O orçamento público é o principal instrumento canalizador de recursos para políticas no setor de florestas, que envolve ações de conservação, restauração e reflorestamento. O funcionamento do MMA e de órgãos como o Ibama, o ICMBio e a Funai, essenciais para a preservação ambiental, o combate ao desmatamento e a proteção dos povos indígenas, depende desses gastos do governo.

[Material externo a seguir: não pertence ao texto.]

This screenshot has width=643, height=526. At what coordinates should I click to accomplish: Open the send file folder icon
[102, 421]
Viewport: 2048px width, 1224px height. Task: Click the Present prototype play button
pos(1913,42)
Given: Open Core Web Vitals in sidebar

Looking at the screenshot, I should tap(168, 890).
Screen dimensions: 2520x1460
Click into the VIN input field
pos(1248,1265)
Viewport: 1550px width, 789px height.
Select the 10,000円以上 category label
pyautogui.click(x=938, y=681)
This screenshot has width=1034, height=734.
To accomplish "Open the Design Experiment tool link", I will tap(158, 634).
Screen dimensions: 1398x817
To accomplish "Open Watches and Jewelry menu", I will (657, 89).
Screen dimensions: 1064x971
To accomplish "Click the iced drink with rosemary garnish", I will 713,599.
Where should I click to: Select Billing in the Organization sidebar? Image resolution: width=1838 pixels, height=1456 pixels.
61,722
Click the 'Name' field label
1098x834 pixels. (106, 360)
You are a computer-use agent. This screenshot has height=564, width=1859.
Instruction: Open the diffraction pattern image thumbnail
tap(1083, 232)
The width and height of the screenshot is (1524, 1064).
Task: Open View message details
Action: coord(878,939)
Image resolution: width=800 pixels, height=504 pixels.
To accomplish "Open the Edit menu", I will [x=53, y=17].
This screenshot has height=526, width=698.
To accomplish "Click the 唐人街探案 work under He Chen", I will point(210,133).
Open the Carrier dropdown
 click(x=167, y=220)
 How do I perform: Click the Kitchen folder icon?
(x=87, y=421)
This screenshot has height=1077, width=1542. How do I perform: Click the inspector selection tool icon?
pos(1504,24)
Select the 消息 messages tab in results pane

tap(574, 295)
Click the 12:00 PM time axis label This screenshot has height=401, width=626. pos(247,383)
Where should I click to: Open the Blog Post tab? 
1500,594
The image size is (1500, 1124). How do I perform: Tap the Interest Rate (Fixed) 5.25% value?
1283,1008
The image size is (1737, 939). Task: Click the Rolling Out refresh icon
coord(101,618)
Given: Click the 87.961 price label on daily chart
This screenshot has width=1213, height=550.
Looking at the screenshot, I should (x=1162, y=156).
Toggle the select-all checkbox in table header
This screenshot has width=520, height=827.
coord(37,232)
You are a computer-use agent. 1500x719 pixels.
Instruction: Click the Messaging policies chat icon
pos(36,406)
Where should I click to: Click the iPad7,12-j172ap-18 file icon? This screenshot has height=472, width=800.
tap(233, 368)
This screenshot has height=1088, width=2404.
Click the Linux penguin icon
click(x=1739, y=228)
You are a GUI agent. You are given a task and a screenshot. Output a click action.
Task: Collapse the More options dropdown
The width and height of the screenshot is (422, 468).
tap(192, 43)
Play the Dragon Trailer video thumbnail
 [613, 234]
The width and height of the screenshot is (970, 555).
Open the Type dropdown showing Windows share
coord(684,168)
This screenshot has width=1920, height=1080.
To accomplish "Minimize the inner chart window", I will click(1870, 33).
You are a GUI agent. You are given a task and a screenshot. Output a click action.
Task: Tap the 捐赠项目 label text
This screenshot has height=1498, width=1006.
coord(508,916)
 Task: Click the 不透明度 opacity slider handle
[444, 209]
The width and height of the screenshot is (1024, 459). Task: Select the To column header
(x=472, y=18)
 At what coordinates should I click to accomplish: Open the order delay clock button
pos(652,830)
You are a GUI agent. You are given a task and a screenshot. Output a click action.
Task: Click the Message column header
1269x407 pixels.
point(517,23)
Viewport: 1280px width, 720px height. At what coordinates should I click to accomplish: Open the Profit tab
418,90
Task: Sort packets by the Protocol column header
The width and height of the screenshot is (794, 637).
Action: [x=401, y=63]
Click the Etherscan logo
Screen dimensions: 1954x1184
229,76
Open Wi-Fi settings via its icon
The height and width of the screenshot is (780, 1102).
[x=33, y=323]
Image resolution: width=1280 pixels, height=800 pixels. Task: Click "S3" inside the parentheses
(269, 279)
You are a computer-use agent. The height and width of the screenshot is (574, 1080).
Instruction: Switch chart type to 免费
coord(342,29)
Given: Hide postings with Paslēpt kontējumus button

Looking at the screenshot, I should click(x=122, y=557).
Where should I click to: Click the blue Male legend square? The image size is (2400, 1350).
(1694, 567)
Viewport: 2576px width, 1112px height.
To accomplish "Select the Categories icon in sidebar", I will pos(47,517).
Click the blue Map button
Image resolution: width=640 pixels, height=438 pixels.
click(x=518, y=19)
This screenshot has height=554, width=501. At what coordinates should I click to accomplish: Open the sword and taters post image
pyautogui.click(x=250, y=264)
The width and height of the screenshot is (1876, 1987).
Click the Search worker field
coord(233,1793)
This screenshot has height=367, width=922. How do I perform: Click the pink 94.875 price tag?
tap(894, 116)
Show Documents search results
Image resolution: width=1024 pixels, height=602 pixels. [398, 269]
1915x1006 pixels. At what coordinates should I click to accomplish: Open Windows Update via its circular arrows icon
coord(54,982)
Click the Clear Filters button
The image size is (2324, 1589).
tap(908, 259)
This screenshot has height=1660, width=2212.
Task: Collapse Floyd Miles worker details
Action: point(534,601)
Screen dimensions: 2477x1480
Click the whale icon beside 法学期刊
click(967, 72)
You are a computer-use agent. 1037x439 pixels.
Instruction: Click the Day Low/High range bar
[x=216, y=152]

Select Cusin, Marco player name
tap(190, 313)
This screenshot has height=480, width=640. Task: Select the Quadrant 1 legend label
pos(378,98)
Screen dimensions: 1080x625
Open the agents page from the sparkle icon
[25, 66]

A continuidade da política pública é necessária para que os programas e as ações governamentais apresentem resultados efetivos e duradouros. Dessa forma, é importante que o planejamento e o financiamento das iniciativas governamentais relacionadas às mudanças climáticas sejam concretos e de longo prazo.

Mercado financeiro

O financiamento climático para uso da terra obtido por meio de emissões de títulos temáticos aumentou quase quatro vezes no período analisado, passando de R$ 2,3 bilhões em 2015 para R$ 8,6 bilhões em 2020. Para o período de 2015 a 2020, as emissões de títulos temáticos corresponderam a 16% dos recursos mapeados. Também foi relevante a aprovação pelo BNDES de R$ 897 milhões/ano para financiamento climático com crédito de baixo custo no período analisado. Além disso, foram negociados R$ 650 milhões em CBIOs em 2020, primeiro ano em que foram emitidos.

Nesse sentido, torna-se um desafio o mapeamento e a quantificação de como operações bancárias e captações de recursos no mercado de capitais contribuem para o financiamento climático. As dificuldades de acesso a informações implicam que esses fluxos de financiamento climático tendem a estar subestimados. É preciso melhorar a transparência das fontes de dados, estabelecer diretrizes para classificar os fluxos e aumentar a disponibilidade de dados granulares em nível de projeto, bem como a localização dos mesmos. Regulamentações e normas mais claras de divulgação de informações permitirão estimativas mais precisas.

A mobilização de recursos privados em escala é fundamental para financiar a transição para uma economia de baixo carbono. Os recursos públicos não serão suficientes para atingir as metas climáticas. O potencial brasileiro para alavancar práticas agropecuárias sustentáveis e promover a conservação e o restauro de florestas representa uma grande oportunidade de atrair recursos privados. Em especial, o mercado de carbono pode ser uma importante fonte de recurso para a agenda.

Desenvolvimento e cooperação internacional

As fontes de recursos para desenvolvimento e cooperação internacional canalizaram R$ 1,2 bilhão/ano em financiamento climático para uso da terra no Brasil entre 2015 e 2020, o que representa 5% dos fluxos financeiros alinhados ao clima. Os governos internacionais (R$ 518 milhões/ano) e os fundos climáticos (R$ 472 bilhões/ano) são as principais fontes de recursos, com destaque para o Fundo Amazônia (R$ 183 milhões/ano). 

Grande parte do financiamento internacional foi alocada para políticas públicas e estratégias relacionadas à redução do desmatamento, áreas protegidas, regularização ambiental e fundiária e ordenamento fundiário.

Para atrair maior volume de recursos internacionais para o financiamento climático no Brasil, é fundamental que o país tenha uma política governamental comprometida com o meio ambiente e o clima, com clareza em relação às diretrizes e metas ambiciosas. Isso inclui o comprometimento para zerar o desmatamento, a transição para uma agropecuária de baixo carbono e a ampliação do uso de energia limpa. Estabelecer metas de financiamento para setores específicos pode facilitar o fluxo para áreas estratégicas.